Posted on 04-12-2023

Urban commons is an emerging paradigm in Europe that has gained growing attention in recent years reflected both in the rising literature around its multiple facets and in a blossoming of collective practices of co-creation and stewardship in the urban space. Advocating sharing and collaborative management of urban resources, such as housing, energy and public space, urban commons initiatives foster the reclaiming of fundamental rights in the city 9 and are hence seen as a response to challenges posed by the neoliberal management of resources, privatisation, and urbanisation trends, such as gentrification. Traditionally these initiatives are principally self-organised, yet there is an increasing support by municipalities worldwide in forming policies and institutions that promote the collaborative regeneration of urban spaces into urban commons as an attempt to democratise the urban governance and involve citizens in the decision-making processes that affect their neighbourhoods and lives. However, the relationship between state or the City and urban commons is being addressed in an ongoing debate in scholarly discourses, examining whether and in what conditions the emancipatory social processes of commoning should be institutionalised and conformed into regulations. This paper examines the definition of the urban commons spaces in literature and its interpretation by municipal policies that are explicitly implementing regulatory frameworks around their development and sustainability. Based on a theoretical review on the urban commons, the defining parameters upon which the policies are analysed are the resources, people or institutions that manage them and social processes of governing them.

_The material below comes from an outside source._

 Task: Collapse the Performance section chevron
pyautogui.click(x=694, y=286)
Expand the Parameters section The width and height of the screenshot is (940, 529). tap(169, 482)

The paper analyses two paradigmatic institutional cases of regenerating urban commons developed in Bologna and Barcelona under different contexts, juxtaposing their two approaches in sharing the management and responsibility of the public assets with citizens and local organisations. It concludes by underscoring the contributions of the two policies, inclining or different, in the conceptualisation of the urban commons. An anticipated extension of this first step would be the project-scale examination of the policies to understand if and how the ownership transfer of the public assets contributes to true urban commons Practices.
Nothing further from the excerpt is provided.